Kaixhin/dockerfiles

Cannot checkout torch with cuda 8 using tag

mpeniak opened this issue · 8 comments

$ nvidia-docker run -it kaixhin/cuda-torch:8.0
Tag 8.0 not found in repository docker.io/kaixhin/cuda-torch

Hey Martin, actually the CUDA builds have been failing for a while because building cutorch causes the automated builds to time out. So now I've split up the dependencies into "dependencies" and Torch minus CUDA, and then try to luarocks install cutorch. Still times out on that one step though - if you know of a solution that would solve this issue it'd be really appreciated!

I'm having the same issue with my torch-docker. Have you checked with the folks at Docker? The time-out is way to narrow and it can't be what was originally intended by the good people at Docker.

@gforge It's a combination of the resource limits and cutorch having to build for every architecture (as it doesn't know what kind of GPU the code has to run on in the future). Docker Support is now paid-only, so you can't even raise a ticket directly with them without paying.

Is there a way to limit cutorch for the nvidia-docker?

I haven't had the time to investigate, but let me know if you find a solution! Best place to start is to see if there's anything relevant in the cutorch issues, and possibly raise an issue yourself.

While waiting for a fix of the automatic docker build arround the cutorch issue, couldn't you push to your repository a manually built cuda-torch:8.0 image?
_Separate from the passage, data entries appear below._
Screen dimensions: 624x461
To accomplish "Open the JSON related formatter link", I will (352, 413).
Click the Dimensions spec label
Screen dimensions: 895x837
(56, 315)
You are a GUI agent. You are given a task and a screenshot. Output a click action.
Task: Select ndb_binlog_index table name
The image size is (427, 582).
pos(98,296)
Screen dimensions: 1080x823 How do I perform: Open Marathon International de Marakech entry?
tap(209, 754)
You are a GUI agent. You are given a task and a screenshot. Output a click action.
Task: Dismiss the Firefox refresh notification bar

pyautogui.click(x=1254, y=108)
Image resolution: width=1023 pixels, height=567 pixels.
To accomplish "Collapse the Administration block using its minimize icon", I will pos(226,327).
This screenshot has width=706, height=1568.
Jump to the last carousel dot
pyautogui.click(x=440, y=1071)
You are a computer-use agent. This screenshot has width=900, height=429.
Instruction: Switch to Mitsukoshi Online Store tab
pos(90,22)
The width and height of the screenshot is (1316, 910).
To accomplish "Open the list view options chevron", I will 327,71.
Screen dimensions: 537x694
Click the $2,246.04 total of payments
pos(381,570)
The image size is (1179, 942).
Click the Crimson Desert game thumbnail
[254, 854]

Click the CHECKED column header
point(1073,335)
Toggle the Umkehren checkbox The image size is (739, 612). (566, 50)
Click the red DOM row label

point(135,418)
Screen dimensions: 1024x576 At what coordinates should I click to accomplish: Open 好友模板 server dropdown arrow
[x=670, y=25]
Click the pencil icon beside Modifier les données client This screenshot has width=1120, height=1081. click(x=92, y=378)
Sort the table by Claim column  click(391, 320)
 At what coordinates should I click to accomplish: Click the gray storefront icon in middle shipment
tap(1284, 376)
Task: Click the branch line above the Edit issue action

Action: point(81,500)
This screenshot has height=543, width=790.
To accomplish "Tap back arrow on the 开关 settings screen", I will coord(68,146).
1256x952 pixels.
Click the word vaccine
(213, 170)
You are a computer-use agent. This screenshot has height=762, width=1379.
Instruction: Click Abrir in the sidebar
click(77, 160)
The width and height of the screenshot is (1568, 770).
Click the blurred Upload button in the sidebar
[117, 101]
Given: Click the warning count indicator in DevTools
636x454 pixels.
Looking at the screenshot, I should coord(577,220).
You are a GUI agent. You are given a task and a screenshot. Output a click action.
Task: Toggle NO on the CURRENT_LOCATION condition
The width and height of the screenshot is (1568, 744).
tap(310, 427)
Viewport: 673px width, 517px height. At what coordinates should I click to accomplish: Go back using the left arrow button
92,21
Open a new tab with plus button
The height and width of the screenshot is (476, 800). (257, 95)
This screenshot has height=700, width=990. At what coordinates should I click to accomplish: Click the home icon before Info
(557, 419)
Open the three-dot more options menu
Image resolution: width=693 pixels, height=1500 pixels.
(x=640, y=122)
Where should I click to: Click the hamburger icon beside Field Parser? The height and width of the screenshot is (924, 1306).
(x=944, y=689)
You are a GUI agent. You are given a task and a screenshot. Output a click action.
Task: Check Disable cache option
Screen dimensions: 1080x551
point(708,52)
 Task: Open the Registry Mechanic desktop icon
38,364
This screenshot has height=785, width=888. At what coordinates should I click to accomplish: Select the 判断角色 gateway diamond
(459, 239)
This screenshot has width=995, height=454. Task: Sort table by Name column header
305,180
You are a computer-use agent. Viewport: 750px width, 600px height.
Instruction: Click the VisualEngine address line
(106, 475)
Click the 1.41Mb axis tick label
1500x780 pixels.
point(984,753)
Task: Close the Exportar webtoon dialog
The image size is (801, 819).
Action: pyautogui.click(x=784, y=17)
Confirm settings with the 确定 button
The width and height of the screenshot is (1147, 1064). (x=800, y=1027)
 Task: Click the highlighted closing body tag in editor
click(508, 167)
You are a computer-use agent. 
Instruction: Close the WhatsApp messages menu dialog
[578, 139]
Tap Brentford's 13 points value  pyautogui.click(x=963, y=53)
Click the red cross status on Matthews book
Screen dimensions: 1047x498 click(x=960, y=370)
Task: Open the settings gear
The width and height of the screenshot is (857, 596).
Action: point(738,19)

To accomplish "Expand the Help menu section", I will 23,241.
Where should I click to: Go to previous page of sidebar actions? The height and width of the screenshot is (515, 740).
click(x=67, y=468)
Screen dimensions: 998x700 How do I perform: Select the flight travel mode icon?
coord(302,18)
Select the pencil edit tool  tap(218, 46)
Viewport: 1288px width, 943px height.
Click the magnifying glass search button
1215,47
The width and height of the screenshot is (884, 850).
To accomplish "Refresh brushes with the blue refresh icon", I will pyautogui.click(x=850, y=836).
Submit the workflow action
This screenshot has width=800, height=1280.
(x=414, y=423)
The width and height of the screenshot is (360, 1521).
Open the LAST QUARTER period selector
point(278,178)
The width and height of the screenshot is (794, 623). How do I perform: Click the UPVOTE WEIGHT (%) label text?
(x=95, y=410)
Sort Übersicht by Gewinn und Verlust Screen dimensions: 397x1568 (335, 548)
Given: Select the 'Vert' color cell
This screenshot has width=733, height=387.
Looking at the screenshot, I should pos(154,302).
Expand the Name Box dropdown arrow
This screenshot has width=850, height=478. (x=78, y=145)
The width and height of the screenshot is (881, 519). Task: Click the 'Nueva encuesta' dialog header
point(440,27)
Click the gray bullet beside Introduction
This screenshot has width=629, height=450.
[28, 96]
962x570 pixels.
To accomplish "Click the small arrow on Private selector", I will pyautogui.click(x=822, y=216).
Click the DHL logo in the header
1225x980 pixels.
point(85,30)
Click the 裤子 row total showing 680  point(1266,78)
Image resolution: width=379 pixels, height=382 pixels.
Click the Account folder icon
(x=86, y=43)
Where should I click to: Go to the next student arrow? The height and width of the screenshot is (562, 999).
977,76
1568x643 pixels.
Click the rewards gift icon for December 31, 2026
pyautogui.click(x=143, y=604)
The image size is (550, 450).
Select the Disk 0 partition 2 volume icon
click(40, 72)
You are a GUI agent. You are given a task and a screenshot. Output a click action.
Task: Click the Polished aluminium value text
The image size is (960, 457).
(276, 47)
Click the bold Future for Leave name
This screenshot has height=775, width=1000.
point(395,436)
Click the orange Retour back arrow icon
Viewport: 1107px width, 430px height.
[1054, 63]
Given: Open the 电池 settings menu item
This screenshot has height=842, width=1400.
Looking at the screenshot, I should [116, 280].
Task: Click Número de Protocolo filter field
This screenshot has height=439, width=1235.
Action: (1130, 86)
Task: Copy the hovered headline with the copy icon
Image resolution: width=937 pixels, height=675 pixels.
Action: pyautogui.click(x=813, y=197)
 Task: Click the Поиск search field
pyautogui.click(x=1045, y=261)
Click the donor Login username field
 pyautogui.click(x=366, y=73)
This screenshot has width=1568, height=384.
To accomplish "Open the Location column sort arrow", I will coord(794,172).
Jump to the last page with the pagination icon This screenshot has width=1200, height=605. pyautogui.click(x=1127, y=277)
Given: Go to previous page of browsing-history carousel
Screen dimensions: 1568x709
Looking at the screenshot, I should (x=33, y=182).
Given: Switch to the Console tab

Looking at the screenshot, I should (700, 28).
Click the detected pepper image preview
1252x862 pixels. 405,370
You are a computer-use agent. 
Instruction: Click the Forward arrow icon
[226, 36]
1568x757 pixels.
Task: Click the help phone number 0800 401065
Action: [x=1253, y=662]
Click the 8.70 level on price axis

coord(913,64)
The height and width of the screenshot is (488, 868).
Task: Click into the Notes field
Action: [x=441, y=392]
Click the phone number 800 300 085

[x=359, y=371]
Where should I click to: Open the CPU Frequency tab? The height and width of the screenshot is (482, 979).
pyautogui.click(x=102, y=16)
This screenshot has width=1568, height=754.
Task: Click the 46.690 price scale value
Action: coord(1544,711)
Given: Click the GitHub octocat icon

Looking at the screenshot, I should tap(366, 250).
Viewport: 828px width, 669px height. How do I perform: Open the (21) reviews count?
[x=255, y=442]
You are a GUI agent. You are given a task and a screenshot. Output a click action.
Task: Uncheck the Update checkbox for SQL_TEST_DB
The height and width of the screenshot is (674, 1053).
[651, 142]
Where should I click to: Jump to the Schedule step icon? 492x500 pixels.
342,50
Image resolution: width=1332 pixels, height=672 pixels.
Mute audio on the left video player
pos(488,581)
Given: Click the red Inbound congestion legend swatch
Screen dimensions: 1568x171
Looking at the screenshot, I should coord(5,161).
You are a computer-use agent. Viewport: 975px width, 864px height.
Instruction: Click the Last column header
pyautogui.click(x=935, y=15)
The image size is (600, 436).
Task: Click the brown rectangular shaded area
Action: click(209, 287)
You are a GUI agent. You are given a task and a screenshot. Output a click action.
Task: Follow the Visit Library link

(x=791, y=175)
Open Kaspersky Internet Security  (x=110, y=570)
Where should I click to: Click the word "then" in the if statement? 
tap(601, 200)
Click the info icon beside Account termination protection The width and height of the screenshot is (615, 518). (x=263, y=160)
@aurelien-coquard good point - I've done this now, and I will work on getting up-to-date builds of 7.5 online asap (deprecating 6.5 and 7.0). With decreasing service for free users with Docker, and even less resources on CI systems like Travis, automated builds (at least for Torch w/ CUDA) look to be out. I'd like a free, automated solution, but as a first step I'll just get all versions online manually.

Thx @Kaixhin!

FYI, on our project, following the exemple of weldr/welder-web, we plan to build the docker image within travis-ci, using the docker repository as a cache (using --cache-from docker build options), and push the updated image to the docker repo.

See PR!375 on OpenNMT project (where we use your cuda-torch Docker image).